私の父方の祖父は(母方の祖父はいなかったので、私にとっては唯一のおじいちゃん)、その時代の多くの人がそうであったように、九州の田舎で百姓の長男としての人生を、個としての自分を犠牲にしながら生き抜いた人だった。生まれてすぐ戦争があり、幼い頃から家族と離れて育ち(祖父の父は戦争に行き、長男として地元に祖父とともに残り母や兄弟とほとんど生き別れて育った。そして祖父の父は戦死した)、私の祖母である妻には大変恵まれて、子どもにも恵まれて、でもふとした瞬間にずっと小さい頃家族と過ごせなかったことを引きずっているように見えた。私は色々な事情で祖父と一緒に過ごす時間は多くはなかったけれど、自分では祖父に見た目も中身もどこか似ていると感じることが多いせいか、親近感を持っていたのだと思う。
そんな鹿児島の祖父は、私が東京の大学に受かったことをえらく喜んでくれていたようだった。もともと農家だったこともあって、親戚の中で大学に入った女性は私が初めてでもあった。私がいま大切にしている「教育は投資である」という考えも、思えば祖父が常々言っていた言葉だった。いつも鹿児島に帰ると、眼鏡をかけて熱心に新聞や本を読んでいる勤勉な祖父。でもたまに鹿児島に帰り私が運転するときは面白いぐらい急いでシートベルトを締めるのを、そんなに私の運転が怖いの?と笑ったのを覚えている。
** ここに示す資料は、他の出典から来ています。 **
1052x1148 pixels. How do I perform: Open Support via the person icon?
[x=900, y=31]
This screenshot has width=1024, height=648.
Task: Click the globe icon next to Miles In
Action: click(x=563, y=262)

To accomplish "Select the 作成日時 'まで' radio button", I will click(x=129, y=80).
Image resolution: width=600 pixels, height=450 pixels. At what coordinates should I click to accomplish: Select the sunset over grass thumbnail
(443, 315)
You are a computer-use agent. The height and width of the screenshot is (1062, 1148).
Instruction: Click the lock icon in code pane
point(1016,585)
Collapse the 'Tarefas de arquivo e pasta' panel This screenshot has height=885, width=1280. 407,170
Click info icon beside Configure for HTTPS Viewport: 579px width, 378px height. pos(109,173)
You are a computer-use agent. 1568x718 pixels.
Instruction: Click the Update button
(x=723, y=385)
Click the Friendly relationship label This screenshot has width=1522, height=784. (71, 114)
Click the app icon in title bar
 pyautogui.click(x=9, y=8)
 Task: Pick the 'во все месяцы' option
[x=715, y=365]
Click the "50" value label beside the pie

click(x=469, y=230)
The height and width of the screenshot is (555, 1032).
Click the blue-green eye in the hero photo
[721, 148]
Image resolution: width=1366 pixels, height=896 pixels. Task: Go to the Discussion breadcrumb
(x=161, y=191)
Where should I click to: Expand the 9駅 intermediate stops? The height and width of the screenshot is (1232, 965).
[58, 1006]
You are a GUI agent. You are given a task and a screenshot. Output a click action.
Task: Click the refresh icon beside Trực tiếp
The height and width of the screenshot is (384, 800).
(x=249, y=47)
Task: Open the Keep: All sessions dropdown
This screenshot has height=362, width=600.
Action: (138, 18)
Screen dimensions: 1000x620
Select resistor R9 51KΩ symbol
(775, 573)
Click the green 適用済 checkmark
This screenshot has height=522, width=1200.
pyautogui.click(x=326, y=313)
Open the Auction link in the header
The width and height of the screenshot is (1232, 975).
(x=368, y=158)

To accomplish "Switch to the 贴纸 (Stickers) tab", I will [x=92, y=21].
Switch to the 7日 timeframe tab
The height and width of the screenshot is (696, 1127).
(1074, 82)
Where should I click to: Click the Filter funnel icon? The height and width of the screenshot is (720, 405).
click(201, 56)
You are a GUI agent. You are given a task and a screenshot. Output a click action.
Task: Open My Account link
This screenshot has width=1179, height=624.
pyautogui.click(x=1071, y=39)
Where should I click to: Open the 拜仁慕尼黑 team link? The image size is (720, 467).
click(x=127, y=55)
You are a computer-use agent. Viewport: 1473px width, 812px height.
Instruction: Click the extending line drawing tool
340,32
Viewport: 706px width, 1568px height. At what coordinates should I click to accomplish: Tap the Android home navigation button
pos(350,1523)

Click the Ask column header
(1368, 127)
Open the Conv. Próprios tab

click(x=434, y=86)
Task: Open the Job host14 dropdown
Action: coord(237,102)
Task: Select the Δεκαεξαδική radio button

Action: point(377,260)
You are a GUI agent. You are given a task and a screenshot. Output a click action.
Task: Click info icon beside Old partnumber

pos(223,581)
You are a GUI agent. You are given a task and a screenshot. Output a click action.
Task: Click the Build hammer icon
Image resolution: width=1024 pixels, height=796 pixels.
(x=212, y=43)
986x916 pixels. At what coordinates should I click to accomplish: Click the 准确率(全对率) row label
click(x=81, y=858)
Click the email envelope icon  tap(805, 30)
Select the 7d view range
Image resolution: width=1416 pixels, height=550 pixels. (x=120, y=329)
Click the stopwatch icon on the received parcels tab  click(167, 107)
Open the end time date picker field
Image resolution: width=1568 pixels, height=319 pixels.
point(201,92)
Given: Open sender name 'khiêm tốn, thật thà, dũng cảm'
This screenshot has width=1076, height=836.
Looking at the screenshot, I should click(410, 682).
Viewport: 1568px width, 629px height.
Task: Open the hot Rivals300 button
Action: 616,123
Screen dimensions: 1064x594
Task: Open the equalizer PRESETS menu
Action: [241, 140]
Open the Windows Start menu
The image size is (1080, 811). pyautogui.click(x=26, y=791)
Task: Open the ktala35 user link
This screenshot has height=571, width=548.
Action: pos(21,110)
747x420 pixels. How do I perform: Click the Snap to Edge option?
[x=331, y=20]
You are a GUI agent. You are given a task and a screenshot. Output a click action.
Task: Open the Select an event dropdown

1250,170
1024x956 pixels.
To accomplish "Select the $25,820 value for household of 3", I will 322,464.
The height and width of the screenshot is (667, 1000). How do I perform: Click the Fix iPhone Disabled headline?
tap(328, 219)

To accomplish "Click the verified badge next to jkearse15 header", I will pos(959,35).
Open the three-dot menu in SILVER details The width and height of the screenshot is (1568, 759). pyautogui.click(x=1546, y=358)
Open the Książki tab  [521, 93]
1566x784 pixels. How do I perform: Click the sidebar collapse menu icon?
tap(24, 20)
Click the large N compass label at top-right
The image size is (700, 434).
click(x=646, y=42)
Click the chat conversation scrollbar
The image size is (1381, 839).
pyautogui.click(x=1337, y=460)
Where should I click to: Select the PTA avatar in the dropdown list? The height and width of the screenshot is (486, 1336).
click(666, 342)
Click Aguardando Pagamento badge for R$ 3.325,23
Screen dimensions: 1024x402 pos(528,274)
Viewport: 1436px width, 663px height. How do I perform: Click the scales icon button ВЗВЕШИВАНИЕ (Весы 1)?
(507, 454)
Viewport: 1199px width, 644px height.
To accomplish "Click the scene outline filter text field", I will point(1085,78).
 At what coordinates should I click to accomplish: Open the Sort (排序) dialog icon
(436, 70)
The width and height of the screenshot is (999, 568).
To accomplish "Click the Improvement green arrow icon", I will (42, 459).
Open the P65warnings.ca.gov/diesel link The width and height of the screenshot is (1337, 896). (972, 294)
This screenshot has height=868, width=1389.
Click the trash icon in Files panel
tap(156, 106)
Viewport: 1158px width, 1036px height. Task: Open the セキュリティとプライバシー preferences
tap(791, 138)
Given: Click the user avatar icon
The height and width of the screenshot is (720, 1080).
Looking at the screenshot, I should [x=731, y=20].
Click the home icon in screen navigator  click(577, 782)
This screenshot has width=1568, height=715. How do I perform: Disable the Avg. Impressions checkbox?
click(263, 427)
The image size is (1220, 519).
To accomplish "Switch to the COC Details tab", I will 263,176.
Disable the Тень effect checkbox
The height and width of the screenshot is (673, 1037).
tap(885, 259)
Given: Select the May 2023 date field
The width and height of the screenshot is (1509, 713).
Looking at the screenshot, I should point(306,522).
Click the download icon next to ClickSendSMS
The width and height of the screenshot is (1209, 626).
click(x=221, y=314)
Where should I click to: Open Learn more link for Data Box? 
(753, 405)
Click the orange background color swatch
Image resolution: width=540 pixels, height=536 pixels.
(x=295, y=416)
笑
2013年に突然亡くなるまえ最後に会った時、普段私には何も聞かない祖父が別れ際に「良い人はいるのか」と聞いたことが驚きだった。最後の別れになると思っていなかった私は、当時すでに夫と付き合っていたので「いるよ、大丈夫だよ」と答えた。そして最後に病室を出たあと、またひょこっと顔を出して驚いた祖父と目を合わせて笑い、それが最後になった。
遺品を整理していた時、私がお土産に渡した九州新幹線開業祝いのボールペンを大事に使っていてくれたことと、そのボールペンで日々、病室で日記を書いていたことも後から分かった。パラパラと見ていたら、とあるページにもう最後の方の乱れた字で「私は、自分に学がないことが最後まで悔やまれる」と。その時初めて私の中で祖父が亡くなった気がして、たくさん泣いた。そして自分の中で「学とは、教育とはなんだろう」との強烈な問いが芽生えた。なぜなら私にとってそれは人としての教養や生きる知恵であり、祖父は最低限の教育しか受けていなかったけれど、それを十分満たしていたから。
現在、学校で教える立場になって日々思うこと。
これは毎回授業の冒頭で学生にも伝えているのだけど、学びはあくまでも双方向の場であること(すなわち私がすべて解ではないこと)。教育出身者ではなく現役でプロジェクトを生み出しているからこそ投げかけられる視点があるのではないかということ、そして何歳になっても立場が変わっても、学び続け自分の世界をアップデートしていくことは大切であり不可避であるということ。その土台は祖父との記憶に大きく影響を受けていると感じる。そんなことを、先週からオンラインで新学期が始まった講義をしながら思った。
新米教師まだ2年目だけれど、教えることは想像していた以上に向いているし楽しいと感じる。その度に、どこかで祖父のことを思う。そしてもっと学び続けなければと思う。